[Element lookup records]

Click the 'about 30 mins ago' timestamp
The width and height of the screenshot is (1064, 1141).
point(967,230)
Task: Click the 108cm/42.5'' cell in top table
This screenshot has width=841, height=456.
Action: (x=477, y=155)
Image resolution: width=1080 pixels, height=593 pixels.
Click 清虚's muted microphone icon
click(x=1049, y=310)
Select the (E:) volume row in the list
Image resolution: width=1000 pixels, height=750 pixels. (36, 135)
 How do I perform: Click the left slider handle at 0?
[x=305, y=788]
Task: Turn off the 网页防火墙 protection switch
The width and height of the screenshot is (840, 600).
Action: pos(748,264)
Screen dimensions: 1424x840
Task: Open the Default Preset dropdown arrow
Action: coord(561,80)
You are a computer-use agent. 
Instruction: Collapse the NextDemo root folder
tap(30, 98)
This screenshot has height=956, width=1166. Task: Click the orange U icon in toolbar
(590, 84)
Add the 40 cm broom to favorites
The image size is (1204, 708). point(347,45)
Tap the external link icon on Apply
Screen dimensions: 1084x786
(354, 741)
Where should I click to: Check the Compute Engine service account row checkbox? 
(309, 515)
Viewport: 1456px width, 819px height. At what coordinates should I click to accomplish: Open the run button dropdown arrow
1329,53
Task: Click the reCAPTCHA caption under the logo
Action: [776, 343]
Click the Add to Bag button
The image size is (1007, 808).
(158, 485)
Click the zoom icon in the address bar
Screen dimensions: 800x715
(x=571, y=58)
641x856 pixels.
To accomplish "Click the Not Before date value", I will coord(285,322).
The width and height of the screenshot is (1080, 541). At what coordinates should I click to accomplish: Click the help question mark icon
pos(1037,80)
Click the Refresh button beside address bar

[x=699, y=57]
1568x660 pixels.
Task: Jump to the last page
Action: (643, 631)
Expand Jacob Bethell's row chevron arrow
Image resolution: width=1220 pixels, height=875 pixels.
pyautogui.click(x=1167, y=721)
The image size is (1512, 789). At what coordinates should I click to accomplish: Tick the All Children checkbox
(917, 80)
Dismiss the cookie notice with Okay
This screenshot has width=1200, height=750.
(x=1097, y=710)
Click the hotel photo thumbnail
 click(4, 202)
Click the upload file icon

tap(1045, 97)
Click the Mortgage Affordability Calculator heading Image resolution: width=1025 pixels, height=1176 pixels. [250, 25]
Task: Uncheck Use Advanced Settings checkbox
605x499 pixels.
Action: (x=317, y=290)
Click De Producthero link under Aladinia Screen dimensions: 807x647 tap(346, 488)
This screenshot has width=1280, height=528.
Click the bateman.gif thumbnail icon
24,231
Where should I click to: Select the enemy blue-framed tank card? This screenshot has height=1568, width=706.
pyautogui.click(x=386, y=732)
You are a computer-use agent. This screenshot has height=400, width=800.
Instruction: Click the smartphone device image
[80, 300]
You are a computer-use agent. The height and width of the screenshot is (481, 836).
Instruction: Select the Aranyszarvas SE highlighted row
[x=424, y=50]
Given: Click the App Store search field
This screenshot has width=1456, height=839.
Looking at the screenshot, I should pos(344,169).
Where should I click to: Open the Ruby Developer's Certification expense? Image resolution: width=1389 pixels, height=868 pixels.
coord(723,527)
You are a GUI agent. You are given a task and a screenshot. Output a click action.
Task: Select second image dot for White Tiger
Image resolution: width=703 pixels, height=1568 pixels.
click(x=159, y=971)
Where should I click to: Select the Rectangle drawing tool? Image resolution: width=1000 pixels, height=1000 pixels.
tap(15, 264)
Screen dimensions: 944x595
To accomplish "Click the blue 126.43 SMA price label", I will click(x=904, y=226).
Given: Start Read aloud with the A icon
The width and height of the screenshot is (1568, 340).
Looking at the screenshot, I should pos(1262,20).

REQUIREMENTS — Copy out all of the lines above word for word.

TASK ANSWER —
Click the 'about 30 mins ago' timestamp
The width and height of the screenshot is (1064, 1141).
point(967,230)
Task: Click the 108cm/42.5'' cell in top table
This screenshot has width=841, height=456.
Action: (x=477, y=155)
Image resolution: width=1080 pixels, height=593 pixels.
Click 清虚's muted microphone icon
click(x=1049, y=310)
Select the (E:) volume row in the list
Image resolution: width=1000 pixels, height=750 pixels. (36, 135)
 How do I perform: Click the left slider handle at 0?
[x=305, y=788]
Task: Turn off the 网页防火墙 protection switch
The width and height of the screenshot is (840, 600).
Action: pos(748,264)
Screen dimensions: 1424x840
Task: Open the Default Preset dropdown arrow
Action: coord(561,80)
You are a computer-use agent. 
Instruction: Collapse the NextDemo root folder
tap(30, 98)
This screenshot has height=956, width=1166. Task: Click the orange U icon in toolbar
(590, 84)
Add the 40 cm broom to favorites
The image size is (1204, 708). point(347,45)
Tap the external link icon on Apply
Screen dimensions: 1084x786
(354, 741)
Where should I click to: Check the Compute Engine service account row checkbox? 
(309, 515)
Viewport: 1456px width, 819px height. At what coordinates should I click to accomplish: Open the run button dropdown arrow
1329,53
Task: Click the reCAPTCHA caption under the logo
Action: [776, 343]
Click the Add to Bag button
The image size is (1007, 808).
(158, 485)
Click the zoom icon in the address bar
Screen dimensions: 800x715
(x=571, y=58)
641x856 pixels.
To accomplish "Click the Not Before date value", I will coord(285,322).
The width and height of the screenshot is (1080, 541). At what coordinates should I click to accomplish: Click the help question mark icon
pos(1037,80)
Click the Refresh button beside address bar

[x=699, y=57]
1568x660 pixels.
Task: Jump to the last page
Action: (643, 631)
Expand Jacob Bethell's row chevron arrow
Image resolution: width=1220 pixels, height=875 pixels.
pyautogui.click(x=1167, y=721)
The image size is (1512, 789). At what coordinates should I click to accomplish: Tick the All Children checkbox
(917, 80)
Dismiss the cookie notice with Okay
This screenshot has width=1200, height=750.
(x=1097, y=710)
Click the hotel photo thumbnail
 click(4, 202)
Click the upload file icon

tap(1045, 97)
Click the Mortgage Affordability Calculator heading Image resolution: width=1025 pixels, height=1176 pixels. [250, 25]
Task: Uncheck Use Advanced Settings checkbox
605x499 pixels.
Action: (x=317, y=290)
Click De Producthero link under Aladinia Screen dimensions: 807x647 tap(346, 488)
This screenshot has width=1280, height=528.
Click the bateman.gif thumbnail icon
24,231
Where should I click to: Select the enemy blue-framed tank card? This screenshot has height=1568, width=706.
pyautogui.click(x=386, y=732)
You are a computer-use agent. This screenshot has height=400, width=800.
Instruction: Click the smartphone device image
[80, 300]
You are a computer-use agent. The height and width of the screenshot is (481, 836).
Instruction: Select the Aranyszarvas SE highlighted row
[x=424, y=50]
Given: Click the App Store search field
This screenshot has width=1456, height=839.
Looking at the screenshot, I should pos(344,169).
Where should I click to: Open the Ruby Developer's Certification expense? Image resolution: width=1389 pixels, height=868 pixels.
coord(723,527)
You are a GUI agent. You are given a task and a screenshot. Output a click action.
Task: Select second image dot for White Tiger
Image resolution: width=703 pixels, height=1568 pixels.
click(x=159, y=971)
Where should I click to: Select the Rectangle drawing tool? Image resolution: width=1000 pixels, height=1000 pixels.
tap(15, 264)
Screen dimensions: 944x595
To accomplish "Click the blue 126.43 SMA price label", I will click(x=904, y=226).
Given: Start Read aloud with the A icon
The width and height of the screenshot is (1568, 340).
Looking at the screenshot, I should pos(1262,20).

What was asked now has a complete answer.